The study, published in the Proceedings of the National Academy of Sciences, demonstrated that mice fed with Lactobacillus rhamnosus JB-1 showed significantly fewer stress, anxiety and depression-related behaviours than those fed with just broth.
Moreover, the research team, led by Professor John Cryan at the Alimentary Pharmabiotic Centre in University College Cork, Ireland, reported that ingestion of the bacteria resulted in significantly lower levels of the stress-induced hormone, corticosterone.
“This study identifies potential brain targets and a pathway through which certain gut organisms can alter mouse brain chemistry and behaviour,” said Cryan.
“These findings highlight the important role that gut bacteria play in the bidirectional communication between the gut and the brain, the gut–brain axis, and opens up the intriguing opportunity of developing unique microbial-based strategies for treatment for stress-related psychiatric disorders such as anxiety and depression,” he added.
The authors noted the increasing, but largely indirect, evidence pointing to an effect of the gut microbiota on the central nervous system.
“It is unknown whether lactic acid bacteria such as Lactobacillus rhamnosus could have a direct effect on neurotransmitter receptors in the CNS in normal, healthy animals,” said the researchers.
In the new study, Cryan and his team showed that regular feeding with the Lactobacillus strain caused changes in the expression of receptors for the neurotransmitter GABA in the mouse brain – the first time that it has been demonstrated that potential probiotics have a direct effect on brain chemistry in normal situations.
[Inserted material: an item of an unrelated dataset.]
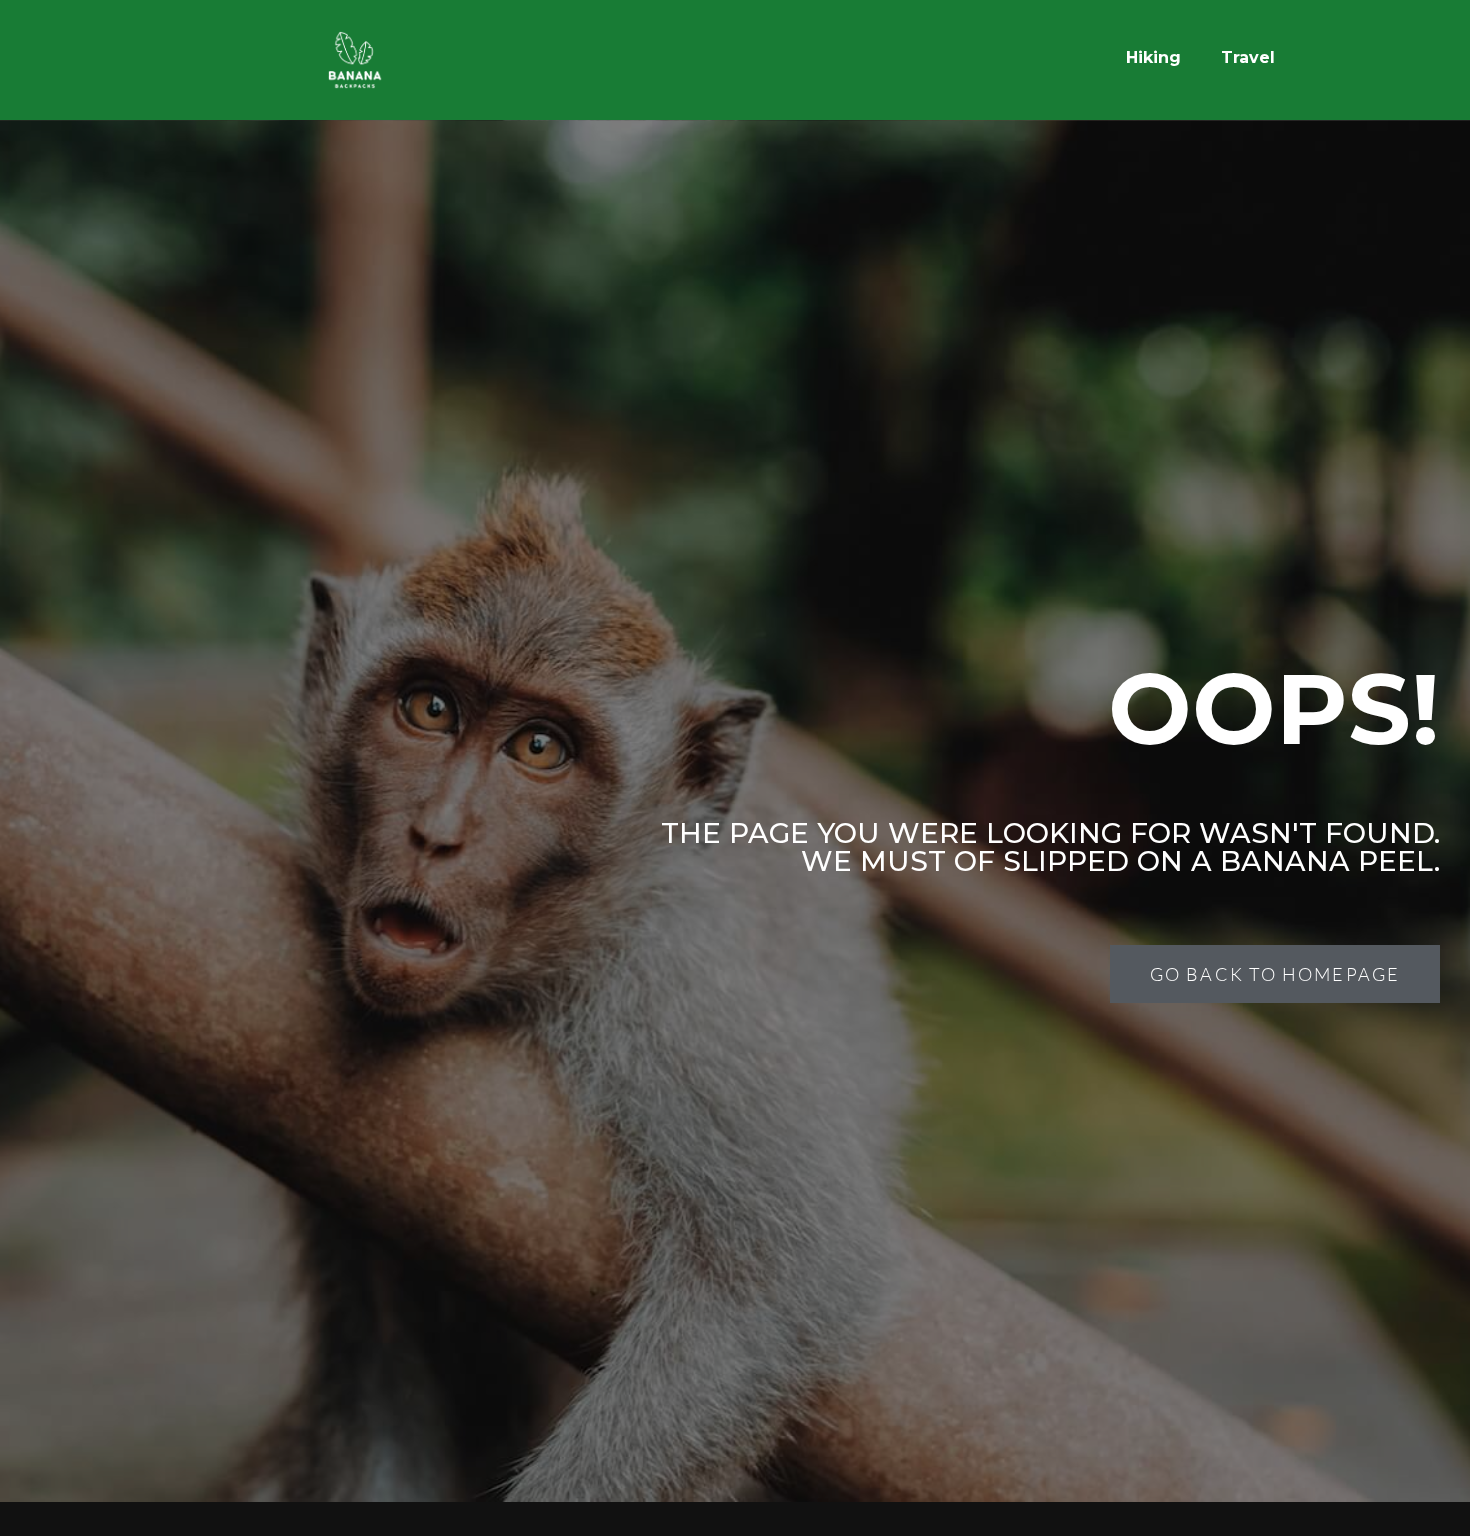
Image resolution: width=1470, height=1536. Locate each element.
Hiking (1153, 57)
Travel (1248, 57)
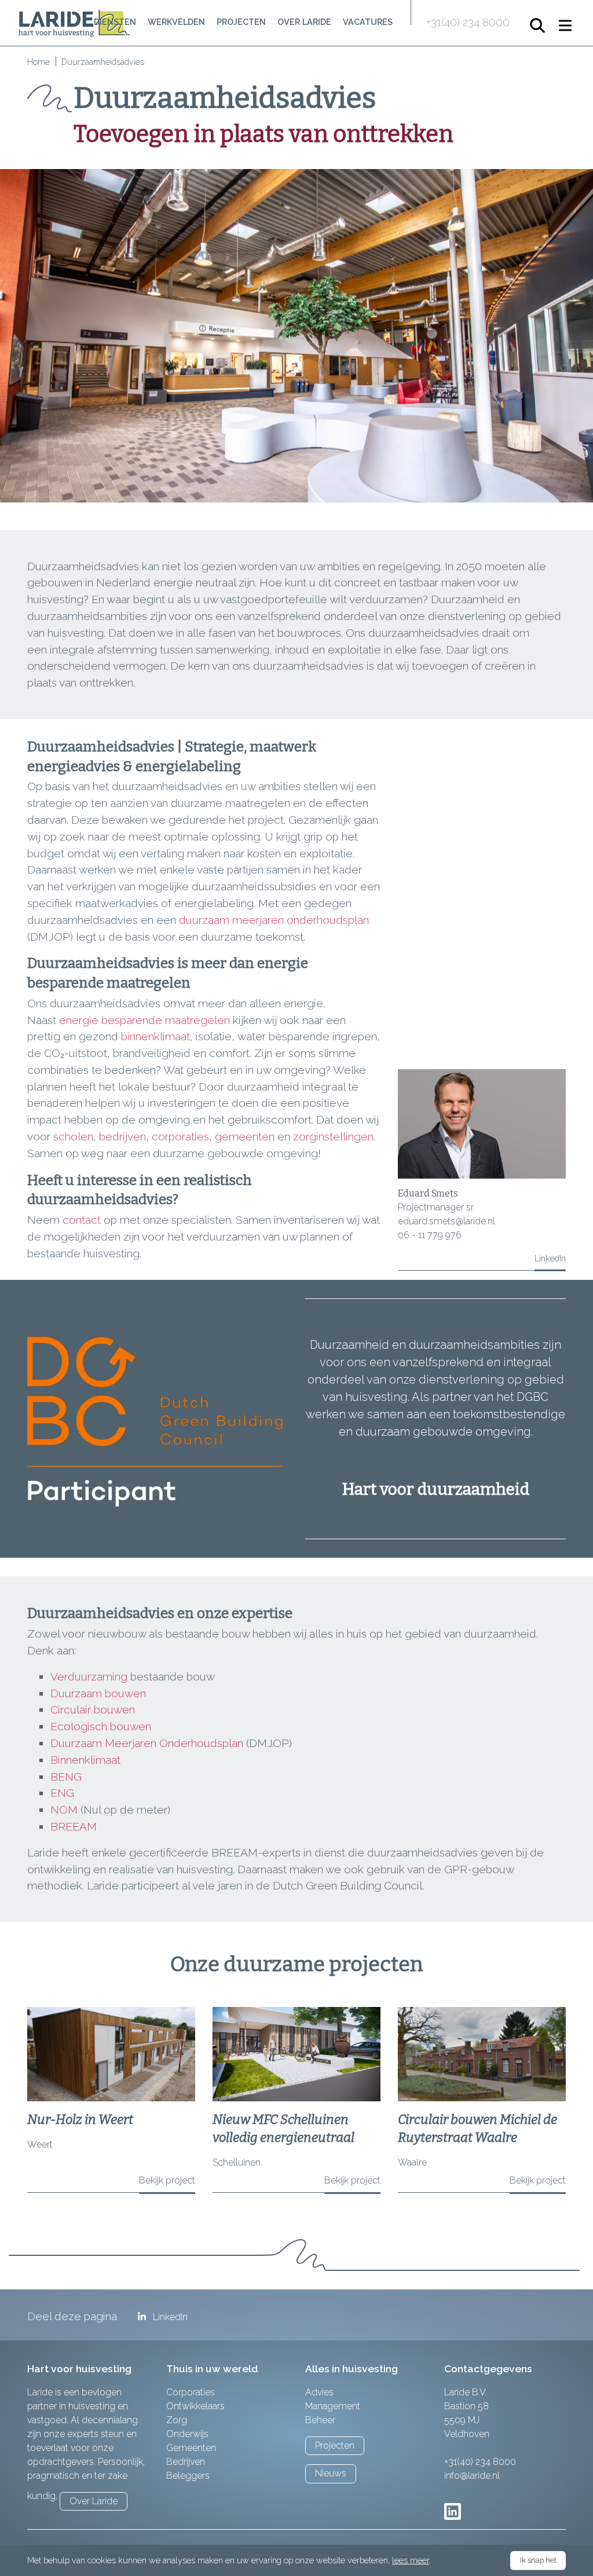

Importantly, L. rhamnosus (JB-1) reduced stress-induced corticosterone and anxiety- and depression-related behaviour, added Cryan and his team.
“The neurochemical and behavioural effects were not found in vagotomized mice, identifying the vagus as a major modulatory constitutive communication pathway between the bacteria exposed to the gut and the brain,” said the researchers.
“Together, these findings highlight the important role of bacteria in the bidirectional communication of the gut–brain axis and suggest that certain organisms may prove to be useful therapeutic adjuncts in stress-related disorders such as anxiety and depression,” they added.